◆ Items from a data source ◆
★ ★ ★ ★

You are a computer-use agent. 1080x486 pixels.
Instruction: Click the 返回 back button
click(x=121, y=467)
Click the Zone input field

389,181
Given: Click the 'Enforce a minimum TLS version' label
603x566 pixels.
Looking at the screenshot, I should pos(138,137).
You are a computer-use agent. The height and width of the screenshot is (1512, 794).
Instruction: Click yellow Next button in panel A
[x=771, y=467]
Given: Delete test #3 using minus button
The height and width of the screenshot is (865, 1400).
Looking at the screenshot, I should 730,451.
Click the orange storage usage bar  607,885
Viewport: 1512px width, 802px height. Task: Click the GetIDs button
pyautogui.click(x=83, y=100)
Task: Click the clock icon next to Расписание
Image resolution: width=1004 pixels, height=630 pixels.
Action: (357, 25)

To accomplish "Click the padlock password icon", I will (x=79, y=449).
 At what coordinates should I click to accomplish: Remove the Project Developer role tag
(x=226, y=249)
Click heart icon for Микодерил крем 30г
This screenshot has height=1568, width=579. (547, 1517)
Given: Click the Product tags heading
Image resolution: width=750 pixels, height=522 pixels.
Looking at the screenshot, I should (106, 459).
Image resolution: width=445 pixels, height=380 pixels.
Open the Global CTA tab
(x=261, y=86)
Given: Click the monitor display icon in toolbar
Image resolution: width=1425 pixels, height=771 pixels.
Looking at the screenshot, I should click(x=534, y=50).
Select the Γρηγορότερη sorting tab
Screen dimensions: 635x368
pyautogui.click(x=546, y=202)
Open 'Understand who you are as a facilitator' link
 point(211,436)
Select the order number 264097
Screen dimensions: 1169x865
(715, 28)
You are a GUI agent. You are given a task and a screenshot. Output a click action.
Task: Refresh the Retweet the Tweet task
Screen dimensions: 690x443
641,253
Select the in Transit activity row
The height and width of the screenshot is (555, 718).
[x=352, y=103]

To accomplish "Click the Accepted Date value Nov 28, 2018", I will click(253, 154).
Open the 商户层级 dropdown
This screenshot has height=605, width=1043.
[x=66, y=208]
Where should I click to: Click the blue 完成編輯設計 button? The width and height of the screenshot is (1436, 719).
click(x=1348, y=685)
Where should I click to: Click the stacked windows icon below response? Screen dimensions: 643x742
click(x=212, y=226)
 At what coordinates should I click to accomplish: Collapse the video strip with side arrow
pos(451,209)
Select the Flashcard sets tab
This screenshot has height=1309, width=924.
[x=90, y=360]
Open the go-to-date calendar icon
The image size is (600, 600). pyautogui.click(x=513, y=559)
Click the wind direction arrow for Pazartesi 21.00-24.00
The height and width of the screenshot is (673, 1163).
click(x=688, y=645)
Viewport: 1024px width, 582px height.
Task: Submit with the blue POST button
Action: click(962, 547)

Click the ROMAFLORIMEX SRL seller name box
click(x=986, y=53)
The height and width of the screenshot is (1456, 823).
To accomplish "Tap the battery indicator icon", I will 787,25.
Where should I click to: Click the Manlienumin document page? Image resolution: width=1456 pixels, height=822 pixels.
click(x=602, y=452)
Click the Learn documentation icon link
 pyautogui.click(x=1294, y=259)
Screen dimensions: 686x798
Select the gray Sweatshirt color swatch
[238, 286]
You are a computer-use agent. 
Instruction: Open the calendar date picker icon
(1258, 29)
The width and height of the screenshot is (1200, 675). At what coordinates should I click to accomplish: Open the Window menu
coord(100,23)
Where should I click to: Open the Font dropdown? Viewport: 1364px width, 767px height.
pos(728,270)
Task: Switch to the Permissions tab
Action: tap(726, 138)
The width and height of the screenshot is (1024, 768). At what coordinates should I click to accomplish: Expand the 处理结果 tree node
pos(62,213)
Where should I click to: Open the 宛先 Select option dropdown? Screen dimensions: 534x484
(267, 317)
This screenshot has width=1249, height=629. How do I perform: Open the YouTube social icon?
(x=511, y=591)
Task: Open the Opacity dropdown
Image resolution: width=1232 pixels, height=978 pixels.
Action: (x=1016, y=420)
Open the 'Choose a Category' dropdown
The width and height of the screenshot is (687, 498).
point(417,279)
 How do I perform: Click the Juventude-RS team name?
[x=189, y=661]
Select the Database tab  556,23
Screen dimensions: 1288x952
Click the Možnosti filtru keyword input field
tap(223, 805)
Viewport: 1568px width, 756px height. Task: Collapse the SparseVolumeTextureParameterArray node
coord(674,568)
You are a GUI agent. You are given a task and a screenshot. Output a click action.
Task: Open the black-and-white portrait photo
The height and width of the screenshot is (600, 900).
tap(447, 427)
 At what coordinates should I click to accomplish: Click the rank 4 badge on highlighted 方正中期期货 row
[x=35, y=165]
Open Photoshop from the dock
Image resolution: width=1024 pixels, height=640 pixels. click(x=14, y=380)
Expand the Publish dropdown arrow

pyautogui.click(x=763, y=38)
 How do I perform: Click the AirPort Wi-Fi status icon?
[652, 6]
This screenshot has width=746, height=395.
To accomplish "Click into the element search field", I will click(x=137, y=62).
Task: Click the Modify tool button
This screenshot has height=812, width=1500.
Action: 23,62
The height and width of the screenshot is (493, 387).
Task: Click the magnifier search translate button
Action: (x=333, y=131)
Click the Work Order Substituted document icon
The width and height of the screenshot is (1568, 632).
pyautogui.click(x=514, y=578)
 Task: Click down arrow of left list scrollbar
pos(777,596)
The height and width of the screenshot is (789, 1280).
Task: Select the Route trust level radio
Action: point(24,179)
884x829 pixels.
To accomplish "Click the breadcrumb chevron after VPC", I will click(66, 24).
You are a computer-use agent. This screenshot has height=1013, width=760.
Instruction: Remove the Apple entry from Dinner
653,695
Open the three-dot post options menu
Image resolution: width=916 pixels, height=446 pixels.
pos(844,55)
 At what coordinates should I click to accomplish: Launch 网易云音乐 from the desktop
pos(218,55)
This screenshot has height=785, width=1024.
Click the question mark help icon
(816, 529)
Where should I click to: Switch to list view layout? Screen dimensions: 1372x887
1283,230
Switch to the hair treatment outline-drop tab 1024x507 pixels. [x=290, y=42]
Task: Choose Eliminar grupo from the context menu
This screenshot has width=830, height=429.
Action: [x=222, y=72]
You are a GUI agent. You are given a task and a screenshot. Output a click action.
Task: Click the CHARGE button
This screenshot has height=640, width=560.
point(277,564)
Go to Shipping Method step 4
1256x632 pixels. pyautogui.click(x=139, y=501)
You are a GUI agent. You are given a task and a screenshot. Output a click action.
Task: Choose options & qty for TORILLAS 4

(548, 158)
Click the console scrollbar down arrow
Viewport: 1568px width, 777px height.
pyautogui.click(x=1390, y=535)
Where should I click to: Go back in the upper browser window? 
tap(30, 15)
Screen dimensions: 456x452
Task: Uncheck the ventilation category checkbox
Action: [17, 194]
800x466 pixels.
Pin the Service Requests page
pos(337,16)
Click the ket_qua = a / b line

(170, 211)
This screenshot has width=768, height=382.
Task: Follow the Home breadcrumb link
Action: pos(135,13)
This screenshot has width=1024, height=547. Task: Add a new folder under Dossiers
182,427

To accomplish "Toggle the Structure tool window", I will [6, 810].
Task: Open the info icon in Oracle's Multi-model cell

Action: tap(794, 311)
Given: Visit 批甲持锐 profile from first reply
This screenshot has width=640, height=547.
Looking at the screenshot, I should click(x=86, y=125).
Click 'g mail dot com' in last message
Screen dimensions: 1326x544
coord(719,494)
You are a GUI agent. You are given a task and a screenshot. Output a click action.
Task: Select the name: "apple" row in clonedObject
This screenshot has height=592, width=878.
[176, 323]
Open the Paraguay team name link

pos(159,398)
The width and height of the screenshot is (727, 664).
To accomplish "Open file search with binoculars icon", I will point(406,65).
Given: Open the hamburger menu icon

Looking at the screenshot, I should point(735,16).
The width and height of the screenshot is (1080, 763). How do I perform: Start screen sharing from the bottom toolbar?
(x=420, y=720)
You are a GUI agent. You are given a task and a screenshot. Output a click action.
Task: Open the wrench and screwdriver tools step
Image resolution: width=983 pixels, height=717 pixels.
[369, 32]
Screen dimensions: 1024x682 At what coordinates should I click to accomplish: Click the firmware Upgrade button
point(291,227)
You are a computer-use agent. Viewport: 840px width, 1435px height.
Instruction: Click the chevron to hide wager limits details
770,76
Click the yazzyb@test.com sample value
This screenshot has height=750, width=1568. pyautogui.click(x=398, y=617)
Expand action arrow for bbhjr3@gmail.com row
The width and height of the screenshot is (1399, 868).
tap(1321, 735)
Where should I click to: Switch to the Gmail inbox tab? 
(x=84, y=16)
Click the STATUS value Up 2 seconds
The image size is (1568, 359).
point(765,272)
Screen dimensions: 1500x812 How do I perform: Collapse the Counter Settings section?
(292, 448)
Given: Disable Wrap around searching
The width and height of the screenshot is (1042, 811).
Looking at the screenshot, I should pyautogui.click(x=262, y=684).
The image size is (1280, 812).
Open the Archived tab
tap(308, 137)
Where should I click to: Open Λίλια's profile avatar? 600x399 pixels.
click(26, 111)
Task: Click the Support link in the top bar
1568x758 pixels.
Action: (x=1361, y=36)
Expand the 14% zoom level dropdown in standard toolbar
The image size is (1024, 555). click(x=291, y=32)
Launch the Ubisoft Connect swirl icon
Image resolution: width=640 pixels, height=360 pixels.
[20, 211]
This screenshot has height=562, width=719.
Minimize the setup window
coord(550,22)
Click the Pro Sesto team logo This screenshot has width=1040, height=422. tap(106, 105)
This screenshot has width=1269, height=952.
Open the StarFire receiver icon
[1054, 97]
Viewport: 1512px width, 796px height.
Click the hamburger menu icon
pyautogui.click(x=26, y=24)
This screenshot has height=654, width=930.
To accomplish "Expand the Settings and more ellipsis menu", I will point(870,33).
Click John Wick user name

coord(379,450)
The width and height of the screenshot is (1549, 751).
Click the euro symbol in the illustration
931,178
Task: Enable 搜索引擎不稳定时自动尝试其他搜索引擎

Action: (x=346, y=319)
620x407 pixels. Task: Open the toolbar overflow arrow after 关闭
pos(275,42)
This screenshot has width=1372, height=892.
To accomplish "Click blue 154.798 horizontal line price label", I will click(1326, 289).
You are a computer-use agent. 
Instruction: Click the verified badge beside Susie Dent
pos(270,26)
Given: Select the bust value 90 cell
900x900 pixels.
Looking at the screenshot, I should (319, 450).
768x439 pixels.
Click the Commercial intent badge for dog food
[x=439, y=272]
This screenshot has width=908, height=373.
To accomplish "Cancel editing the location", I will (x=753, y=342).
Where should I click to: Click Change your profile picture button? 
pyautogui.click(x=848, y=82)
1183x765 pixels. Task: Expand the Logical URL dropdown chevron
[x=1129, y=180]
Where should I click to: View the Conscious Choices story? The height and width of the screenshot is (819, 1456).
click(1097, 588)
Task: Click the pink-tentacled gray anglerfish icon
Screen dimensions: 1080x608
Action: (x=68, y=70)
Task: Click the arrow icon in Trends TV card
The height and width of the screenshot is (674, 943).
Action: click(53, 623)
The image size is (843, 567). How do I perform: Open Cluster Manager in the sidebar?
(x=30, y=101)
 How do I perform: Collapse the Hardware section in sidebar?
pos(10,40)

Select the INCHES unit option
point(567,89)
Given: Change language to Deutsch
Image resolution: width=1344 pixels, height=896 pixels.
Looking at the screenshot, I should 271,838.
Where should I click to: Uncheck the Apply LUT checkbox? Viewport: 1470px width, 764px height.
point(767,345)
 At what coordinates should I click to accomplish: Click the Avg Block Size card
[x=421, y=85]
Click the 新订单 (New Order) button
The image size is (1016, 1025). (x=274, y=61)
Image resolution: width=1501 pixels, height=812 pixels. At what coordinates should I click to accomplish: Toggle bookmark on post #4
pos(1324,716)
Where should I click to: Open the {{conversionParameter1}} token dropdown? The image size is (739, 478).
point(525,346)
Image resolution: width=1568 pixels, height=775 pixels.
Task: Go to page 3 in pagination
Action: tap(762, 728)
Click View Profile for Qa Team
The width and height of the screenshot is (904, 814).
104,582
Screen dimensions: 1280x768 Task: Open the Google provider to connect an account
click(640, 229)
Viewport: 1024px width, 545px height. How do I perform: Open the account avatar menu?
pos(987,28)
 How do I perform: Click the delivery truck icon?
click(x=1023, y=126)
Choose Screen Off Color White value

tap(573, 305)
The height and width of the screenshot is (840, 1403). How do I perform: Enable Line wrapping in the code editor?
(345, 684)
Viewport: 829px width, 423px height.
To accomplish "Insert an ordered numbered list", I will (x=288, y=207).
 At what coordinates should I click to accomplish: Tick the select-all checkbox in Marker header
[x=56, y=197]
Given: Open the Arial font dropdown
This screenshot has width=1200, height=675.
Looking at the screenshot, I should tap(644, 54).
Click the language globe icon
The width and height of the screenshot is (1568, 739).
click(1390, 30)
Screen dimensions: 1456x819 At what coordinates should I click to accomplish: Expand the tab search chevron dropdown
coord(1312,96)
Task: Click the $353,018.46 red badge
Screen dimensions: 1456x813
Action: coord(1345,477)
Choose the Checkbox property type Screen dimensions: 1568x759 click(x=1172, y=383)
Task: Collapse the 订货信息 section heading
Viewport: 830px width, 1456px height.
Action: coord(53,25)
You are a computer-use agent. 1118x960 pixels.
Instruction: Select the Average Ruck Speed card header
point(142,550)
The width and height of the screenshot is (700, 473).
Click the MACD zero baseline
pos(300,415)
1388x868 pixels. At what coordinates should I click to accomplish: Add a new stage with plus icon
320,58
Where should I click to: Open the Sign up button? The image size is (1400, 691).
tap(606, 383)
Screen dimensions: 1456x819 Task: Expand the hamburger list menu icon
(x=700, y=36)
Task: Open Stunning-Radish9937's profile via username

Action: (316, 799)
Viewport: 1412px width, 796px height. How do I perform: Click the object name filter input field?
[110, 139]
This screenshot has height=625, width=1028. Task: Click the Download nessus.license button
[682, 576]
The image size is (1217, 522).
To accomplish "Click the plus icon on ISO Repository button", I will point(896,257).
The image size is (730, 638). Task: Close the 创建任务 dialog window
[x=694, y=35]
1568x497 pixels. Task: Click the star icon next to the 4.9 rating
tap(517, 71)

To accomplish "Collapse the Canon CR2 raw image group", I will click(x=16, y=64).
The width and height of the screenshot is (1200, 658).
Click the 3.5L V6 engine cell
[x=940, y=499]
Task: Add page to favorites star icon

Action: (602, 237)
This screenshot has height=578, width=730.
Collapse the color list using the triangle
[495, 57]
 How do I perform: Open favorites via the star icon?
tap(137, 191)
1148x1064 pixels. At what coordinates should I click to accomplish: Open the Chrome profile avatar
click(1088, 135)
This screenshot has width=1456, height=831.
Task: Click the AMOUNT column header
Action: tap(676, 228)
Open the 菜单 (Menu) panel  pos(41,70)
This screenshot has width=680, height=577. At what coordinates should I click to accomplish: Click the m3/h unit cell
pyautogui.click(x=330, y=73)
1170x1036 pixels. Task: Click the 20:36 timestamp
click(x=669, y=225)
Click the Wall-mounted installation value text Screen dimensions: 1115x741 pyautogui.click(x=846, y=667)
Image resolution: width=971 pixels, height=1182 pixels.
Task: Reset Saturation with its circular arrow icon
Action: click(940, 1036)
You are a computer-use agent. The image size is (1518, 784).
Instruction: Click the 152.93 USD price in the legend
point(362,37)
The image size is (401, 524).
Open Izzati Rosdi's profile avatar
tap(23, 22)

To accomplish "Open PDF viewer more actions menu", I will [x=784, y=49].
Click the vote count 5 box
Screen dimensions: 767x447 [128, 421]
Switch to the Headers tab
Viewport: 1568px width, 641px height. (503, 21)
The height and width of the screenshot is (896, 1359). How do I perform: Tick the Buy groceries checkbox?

★ ★ ★ ★

◆ WRITTEN INSTRUCTION ◆
Show every line in the listing above that contains the string "toolbar". Case matters.

◆ EXERCISE ANSWER ◆
Given: Click the monitor display icon in toolbar
The width and height of the screenshot is (1080, 763). How do I perform: Start screen sharing from the bottom toolbar?
Expand the 14% zoom level dropdown in standard toolbar
620x407 pixels. Task: Open the toolbar overflow arrow after 关闭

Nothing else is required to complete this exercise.